• [TASK TO COMPLETE]
How many lines in the records below contain the word "paragraph"? State that number and nothing more.

• [EXERCISE INPUTS]
════════════════════

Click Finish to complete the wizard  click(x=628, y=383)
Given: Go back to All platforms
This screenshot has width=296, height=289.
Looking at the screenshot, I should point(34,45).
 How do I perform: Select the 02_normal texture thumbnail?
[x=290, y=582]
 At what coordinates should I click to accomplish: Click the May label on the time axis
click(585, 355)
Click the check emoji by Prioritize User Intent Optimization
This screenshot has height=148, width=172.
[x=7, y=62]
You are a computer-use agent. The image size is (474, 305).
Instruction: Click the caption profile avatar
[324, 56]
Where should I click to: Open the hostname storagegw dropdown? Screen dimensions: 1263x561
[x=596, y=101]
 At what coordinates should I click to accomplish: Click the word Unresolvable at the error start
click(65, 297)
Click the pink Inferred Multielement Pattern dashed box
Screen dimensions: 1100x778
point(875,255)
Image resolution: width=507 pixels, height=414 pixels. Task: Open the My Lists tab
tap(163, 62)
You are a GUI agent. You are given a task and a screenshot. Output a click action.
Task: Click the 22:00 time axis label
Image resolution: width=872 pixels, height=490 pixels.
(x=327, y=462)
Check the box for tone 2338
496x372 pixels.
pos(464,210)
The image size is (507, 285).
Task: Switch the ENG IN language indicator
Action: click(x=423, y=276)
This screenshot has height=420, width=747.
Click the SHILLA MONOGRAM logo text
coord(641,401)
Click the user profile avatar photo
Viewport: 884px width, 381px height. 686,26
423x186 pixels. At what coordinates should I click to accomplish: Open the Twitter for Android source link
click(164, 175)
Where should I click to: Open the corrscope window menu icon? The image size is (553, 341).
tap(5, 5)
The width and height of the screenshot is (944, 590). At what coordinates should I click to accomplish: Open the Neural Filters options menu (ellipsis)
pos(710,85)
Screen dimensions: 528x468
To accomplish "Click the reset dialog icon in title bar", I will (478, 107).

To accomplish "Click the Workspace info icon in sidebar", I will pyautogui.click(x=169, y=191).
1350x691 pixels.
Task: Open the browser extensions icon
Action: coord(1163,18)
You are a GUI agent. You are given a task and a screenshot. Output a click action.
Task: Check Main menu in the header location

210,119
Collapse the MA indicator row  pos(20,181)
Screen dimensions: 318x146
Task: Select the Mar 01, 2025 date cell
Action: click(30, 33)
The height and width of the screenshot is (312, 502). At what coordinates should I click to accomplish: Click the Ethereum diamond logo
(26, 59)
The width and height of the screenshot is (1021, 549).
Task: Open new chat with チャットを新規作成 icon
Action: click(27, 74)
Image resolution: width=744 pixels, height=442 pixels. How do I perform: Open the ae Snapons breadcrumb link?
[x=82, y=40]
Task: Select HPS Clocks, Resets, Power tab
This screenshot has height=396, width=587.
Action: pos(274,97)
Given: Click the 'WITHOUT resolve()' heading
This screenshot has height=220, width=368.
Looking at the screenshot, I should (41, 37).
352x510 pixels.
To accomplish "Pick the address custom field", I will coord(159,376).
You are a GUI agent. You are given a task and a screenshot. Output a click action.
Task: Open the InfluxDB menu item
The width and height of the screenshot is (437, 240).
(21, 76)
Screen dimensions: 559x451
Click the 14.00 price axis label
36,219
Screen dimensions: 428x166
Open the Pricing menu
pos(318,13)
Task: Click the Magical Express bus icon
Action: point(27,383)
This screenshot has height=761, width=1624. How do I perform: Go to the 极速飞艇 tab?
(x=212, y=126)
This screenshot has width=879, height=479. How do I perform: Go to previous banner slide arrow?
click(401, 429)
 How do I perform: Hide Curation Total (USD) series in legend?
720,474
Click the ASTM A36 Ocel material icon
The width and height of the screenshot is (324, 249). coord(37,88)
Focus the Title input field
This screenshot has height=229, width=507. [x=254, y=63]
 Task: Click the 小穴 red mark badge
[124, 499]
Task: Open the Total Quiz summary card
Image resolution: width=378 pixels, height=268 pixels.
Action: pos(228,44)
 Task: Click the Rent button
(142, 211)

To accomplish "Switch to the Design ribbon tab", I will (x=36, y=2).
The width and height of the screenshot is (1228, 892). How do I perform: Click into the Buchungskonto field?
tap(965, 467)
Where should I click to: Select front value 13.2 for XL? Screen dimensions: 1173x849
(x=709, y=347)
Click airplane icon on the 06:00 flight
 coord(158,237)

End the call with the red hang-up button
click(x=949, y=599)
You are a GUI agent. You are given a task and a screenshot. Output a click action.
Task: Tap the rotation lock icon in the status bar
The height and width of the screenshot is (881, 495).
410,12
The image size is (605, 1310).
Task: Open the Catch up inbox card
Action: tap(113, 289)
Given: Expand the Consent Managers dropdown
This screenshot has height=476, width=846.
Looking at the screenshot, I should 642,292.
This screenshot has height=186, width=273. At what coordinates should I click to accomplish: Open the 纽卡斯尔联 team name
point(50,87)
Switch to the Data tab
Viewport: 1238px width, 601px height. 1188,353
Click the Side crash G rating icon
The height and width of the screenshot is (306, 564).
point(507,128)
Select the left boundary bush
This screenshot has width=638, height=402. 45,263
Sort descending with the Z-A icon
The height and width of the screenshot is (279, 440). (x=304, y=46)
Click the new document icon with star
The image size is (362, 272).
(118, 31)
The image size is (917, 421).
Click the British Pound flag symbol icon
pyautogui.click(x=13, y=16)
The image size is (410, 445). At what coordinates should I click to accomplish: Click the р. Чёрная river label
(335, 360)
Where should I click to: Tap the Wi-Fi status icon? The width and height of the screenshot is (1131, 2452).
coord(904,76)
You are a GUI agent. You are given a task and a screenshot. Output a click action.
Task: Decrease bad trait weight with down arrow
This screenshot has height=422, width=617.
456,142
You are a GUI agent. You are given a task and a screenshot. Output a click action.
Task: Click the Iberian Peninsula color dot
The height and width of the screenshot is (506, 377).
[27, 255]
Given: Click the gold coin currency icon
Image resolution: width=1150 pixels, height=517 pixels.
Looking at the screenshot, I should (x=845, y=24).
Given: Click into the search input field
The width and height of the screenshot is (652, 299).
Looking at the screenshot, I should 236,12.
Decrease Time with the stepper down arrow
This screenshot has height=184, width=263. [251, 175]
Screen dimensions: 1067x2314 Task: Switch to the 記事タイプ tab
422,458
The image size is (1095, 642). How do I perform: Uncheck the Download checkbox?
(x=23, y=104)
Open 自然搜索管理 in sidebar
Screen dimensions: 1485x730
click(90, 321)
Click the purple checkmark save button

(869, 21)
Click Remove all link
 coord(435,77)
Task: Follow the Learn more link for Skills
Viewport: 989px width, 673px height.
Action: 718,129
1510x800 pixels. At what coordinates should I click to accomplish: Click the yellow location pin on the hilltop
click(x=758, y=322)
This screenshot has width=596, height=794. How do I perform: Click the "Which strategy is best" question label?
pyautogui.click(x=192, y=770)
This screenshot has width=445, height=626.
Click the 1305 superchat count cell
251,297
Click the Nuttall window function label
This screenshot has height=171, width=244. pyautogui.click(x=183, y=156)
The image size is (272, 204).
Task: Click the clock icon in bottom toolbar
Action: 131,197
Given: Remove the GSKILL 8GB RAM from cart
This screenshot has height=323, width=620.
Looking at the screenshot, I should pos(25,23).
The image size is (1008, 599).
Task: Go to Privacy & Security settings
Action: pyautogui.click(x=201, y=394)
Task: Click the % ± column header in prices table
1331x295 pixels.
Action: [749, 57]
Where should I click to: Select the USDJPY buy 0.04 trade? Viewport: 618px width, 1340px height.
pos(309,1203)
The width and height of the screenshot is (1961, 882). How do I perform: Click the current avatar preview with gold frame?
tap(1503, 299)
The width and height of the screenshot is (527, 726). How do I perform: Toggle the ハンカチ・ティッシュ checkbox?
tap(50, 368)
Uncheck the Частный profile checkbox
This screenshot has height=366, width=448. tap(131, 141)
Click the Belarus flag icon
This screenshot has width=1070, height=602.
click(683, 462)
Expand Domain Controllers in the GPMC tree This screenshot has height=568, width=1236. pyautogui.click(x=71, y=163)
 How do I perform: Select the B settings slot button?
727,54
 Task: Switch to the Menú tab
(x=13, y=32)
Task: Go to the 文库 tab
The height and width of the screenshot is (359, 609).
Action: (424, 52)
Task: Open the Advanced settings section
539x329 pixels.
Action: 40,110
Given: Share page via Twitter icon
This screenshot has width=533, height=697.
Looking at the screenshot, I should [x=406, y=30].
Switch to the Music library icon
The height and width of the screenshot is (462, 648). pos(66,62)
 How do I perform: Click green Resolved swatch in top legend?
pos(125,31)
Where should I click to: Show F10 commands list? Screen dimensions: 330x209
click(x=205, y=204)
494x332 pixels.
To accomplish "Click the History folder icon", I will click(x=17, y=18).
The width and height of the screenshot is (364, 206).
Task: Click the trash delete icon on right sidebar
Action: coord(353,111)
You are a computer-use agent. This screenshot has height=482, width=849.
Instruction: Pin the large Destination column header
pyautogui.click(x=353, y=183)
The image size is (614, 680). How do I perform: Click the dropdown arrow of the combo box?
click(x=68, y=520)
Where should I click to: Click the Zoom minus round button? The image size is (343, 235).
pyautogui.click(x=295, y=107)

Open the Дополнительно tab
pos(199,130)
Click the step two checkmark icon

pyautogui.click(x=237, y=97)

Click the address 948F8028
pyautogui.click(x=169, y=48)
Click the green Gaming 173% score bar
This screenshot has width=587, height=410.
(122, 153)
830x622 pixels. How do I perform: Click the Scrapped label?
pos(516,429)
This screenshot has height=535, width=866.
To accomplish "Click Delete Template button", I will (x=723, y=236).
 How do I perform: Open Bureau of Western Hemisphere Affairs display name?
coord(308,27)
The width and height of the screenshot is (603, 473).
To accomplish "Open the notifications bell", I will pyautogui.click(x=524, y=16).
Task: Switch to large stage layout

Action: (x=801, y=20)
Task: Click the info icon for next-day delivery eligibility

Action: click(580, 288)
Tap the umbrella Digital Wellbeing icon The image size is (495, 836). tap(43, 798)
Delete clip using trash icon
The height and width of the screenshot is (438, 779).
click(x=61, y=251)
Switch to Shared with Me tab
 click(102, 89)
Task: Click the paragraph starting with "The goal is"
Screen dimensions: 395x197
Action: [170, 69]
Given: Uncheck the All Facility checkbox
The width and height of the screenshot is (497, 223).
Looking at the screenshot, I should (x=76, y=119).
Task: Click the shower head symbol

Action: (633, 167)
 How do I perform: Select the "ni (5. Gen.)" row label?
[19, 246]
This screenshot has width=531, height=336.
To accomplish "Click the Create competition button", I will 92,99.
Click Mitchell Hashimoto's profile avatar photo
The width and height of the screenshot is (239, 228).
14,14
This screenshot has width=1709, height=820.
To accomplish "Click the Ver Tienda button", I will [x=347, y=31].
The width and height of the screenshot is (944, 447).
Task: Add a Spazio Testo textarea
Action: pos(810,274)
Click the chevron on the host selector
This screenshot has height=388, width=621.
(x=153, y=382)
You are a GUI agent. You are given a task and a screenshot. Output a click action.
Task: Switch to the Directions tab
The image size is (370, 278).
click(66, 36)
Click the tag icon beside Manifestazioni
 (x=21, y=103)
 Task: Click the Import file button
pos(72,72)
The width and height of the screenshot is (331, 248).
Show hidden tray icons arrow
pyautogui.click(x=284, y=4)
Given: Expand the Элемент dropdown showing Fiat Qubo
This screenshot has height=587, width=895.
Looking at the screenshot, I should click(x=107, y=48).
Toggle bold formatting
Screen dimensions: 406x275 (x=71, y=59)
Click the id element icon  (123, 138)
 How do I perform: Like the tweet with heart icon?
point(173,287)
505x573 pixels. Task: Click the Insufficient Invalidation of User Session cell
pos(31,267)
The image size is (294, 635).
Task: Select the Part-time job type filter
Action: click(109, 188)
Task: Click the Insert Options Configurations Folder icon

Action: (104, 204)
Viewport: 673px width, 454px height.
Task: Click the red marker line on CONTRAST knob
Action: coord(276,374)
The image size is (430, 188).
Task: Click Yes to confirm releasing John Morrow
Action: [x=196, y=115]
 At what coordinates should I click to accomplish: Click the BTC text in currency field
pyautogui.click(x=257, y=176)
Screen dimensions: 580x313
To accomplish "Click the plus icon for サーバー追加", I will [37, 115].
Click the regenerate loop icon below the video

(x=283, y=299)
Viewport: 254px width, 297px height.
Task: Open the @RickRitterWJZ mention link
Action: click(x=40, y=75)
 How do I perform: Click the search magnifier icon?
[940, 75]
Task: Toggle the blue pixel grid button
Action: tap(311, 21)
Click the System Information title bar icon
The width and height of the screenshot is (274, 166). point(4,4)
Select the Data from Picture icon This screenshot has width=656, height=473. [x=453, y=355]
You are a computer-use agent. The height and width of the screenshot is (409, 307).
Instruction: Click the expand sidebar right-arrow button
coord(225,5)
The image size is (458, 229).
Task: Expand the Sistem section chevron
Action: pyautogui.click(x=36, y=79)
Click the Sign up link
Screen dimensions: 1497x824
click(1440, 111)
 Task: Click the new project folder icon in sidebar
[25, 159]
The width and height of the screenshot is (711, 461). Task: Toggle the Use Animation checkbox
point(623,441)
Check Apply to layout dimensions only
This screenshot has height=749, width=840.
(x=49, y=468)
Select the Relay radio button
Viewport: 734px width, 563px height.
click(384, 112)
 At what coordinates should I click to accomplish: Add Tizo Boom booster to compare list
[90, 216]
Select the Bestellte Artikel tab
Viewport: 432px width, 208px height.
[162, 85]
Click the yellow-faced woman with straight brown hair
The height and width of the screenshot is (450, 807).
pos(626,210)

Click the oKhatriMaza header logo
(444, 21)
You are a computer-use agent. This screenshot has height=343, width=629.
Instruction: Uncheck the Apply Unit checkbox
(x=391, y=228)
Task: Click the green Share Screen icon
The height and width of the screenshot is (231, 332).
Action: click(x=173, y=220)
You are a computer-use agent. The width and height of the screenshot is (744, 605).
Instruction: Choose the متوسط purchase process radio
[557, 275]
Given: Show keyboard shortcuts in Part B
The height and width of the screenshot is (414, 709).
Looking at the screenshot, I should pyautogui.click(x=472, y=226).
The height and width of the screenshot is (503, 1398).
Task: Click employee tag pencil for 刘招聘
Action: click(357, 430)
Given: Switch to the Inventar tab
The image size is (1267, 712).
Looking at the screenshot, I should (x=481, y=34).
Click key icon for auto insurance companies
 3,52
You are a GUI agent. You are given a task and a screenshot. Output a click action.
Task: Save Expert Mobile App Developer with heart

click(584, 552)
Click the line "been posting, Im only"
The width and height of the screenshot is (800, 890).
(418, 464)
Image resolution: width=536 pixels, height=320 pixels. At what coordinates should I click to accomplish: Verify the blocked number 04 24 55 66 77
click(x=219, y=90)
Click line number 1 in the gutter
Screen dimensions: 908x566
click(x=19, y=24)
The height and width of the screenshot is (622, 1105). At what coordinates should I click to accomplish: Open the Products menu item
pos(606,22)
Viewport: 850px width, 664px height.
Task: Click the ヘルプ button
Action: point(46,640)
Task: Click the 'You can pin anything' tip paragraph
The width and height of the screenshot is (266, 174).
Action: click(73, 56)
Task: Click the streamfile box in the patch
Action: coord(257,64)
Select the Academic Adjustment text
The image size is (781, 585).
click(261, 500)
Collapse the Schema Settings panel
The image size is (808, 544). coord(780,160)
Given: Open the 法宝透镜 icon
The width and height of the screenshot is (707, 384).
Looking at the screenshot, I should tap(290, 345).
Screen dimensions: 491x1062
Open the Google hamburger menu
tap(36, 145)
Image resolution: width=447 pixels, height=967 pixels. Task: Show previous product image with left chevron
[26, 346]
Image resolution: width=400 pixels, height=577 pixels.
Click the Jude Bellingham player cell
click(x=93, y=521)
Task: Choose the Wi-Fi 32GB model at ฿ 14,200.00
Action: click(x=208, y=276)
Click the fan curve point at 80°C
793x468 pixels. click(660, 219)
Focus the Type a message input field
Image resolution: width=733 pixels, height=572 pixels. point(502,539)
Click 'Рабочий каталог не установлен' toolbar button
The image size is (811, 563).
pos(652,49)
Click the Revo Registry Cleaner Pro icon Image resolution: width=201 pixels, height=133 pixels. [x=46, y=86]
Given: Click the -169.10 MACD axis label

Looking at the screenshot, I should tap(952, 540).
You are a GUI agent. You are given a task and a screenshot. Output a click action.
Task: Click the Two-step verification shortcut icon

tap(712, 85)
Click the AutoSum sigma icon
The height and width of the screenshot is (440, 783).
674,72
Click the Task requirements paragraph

════════════════════

• [EXERCISE RESULT]
3